ページ.
▬▬▬

新しい取り組みで社会にインパクトを与えているスタートアップを紹介するこの企画。今回は、農業とITを融合させ、生産者と消費者をつなぐ新しい流通モデルを構築するYACYBER(ヤサイバー)株式会社にインタビューしました。
同社は「生産者と消費者を繋ぐ」という思いを持ち、全国の直売所と消費者をつなぐプラットフォーム「YACYBER」webサービス、アプリの開発や、無人直売所の運営、さらには全国の生産者の商品を販売するなど、多角的な事業を展開しています。
登録直売所数2万5,000件を超える実績を持つ、会社と同名のサービス「YACYBER」は、オフラインからオンラインへの独自アプローチで、生産者の販路拡大と消費者の新鮮な農産物へのアクセス向上を実現。さらに、生産者支援として、パッケージデザインや販路開拓のサポートも行っています。
そんなYACYBER株式会社の事業や働き方の魅力について、代表取締役の唐澤さん(※1)と、制作・技術グループのディレクターである水野さん(※2)にお話を聞かせていただきました。
(※1)唐澤さん略歴:1982年生まれ。キッチンメーカーや電機メーカーに在籍後、2014年にWebシステム開発会社の取締役に就任。2015年、分社化により株式会社YACYBERを設立し、代表取締役に就任した
(※2)水野さん略歴:1983年生まれ。紙媒体のデザイン制作業務を経験後、2013年にWeb業界へ転身。YACYBERでは各種CMSやMAツールを使用したサイト制作・運用、Webディレクション、社内業務改善などに取り組む
YACYBERのミッションは生産者と消費者をつなぐこと
▲美味しそうなサツマイモを手に持っているのは、取材にご対応いただいた唐澤代表
編集部
最初に、YACYBERさんのミッションについてお聞かせください。

▬▬▬

生データ.
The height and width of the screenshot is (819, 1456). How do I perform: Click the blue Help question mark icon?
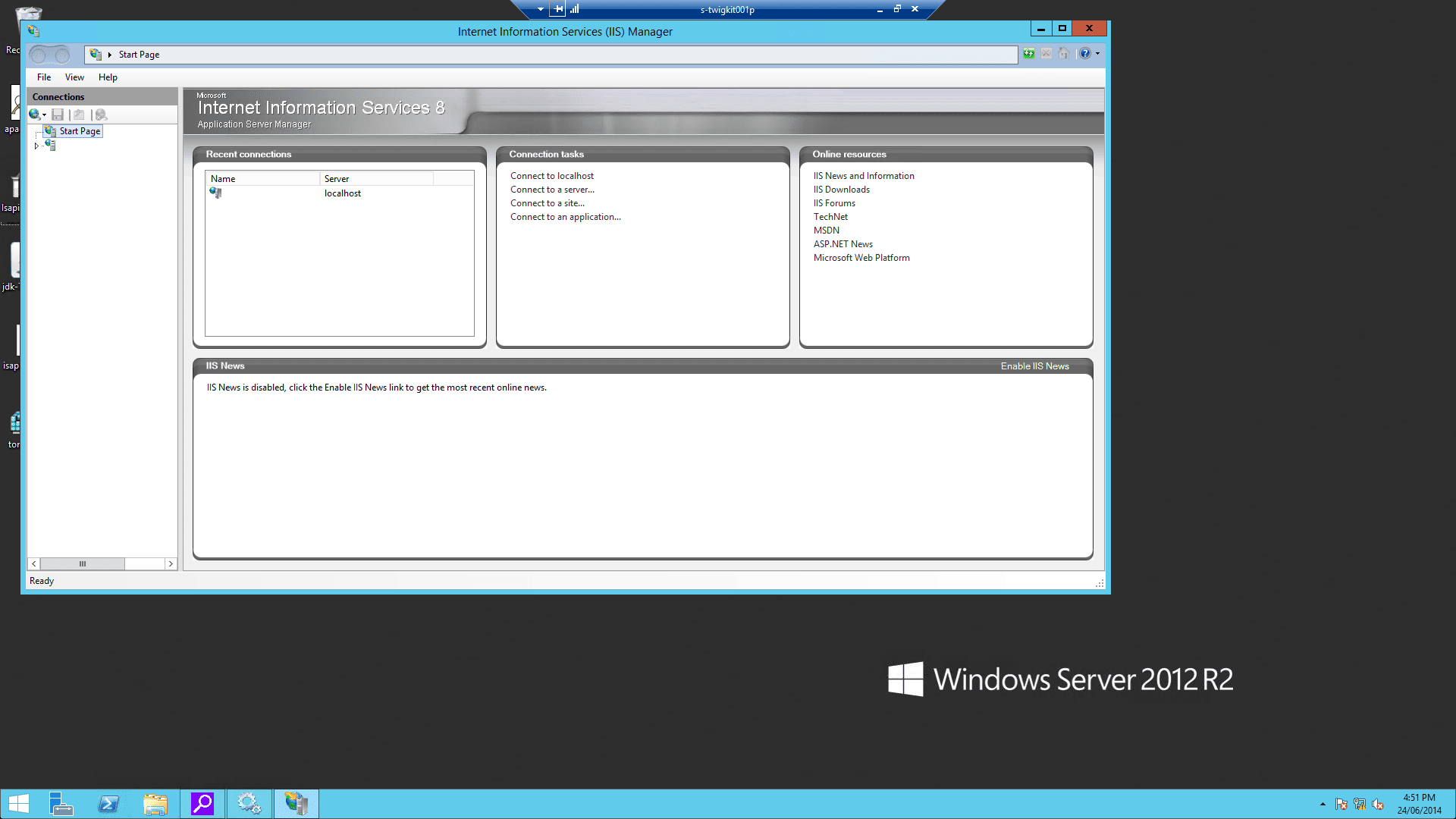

▬▬▬

作業内容.
1 – YACYBERに関する記事の内容と、次の(a)〜(c)が合致するかを判定せよ。各項目に「はい」か「いいえ」で答え、根拠となる記事中の語句をそのまま引用すること。(a) 唐澤さんは2015年に株式会社YACYBERを設立した。(b) 水野さんは2013年に紙媒体のデザイン制作業務を始めた。(c) サービス「YACYBER」の登録直売所数は2万件に満たない。
2 – YACYBERに関する記事から、「新しい取り組みで社会にインパ」から「角的な事業を展開しています。」までの部分を、両端を含めて原文どおりに引用せよ。

演習の解答.
1 –
(a) はい:「2015年、分社化により株式会社YACYBERを設立し、代表取締役に就任した」
(b) いいえ:「紙媒体のデザイン制作業務を経験後、2013年にWeb業界へ転身」
(c) いいえ:「登録直売所数2万5,000件を超える実績」

2 –
新しい取り組みで社会にインパクトを与えているスタートアップを紹介するこの企画。今回は、農業とITを融合させ、生産者と消費者をつなぐ新しい流通モデルを構築するYACYBER(ヤサイバー)株式会社にインタビューしました。
同社は「生産者と消費者を繋ぐ」という思いを持ち、全国の直売所と消費者をつなぐプラットフォーム「YACYBER」webサービス、アプリの開発や、無人直売所の運営、さらには全国の生産者の商品を販売するなど、多角的な事業を展開しています。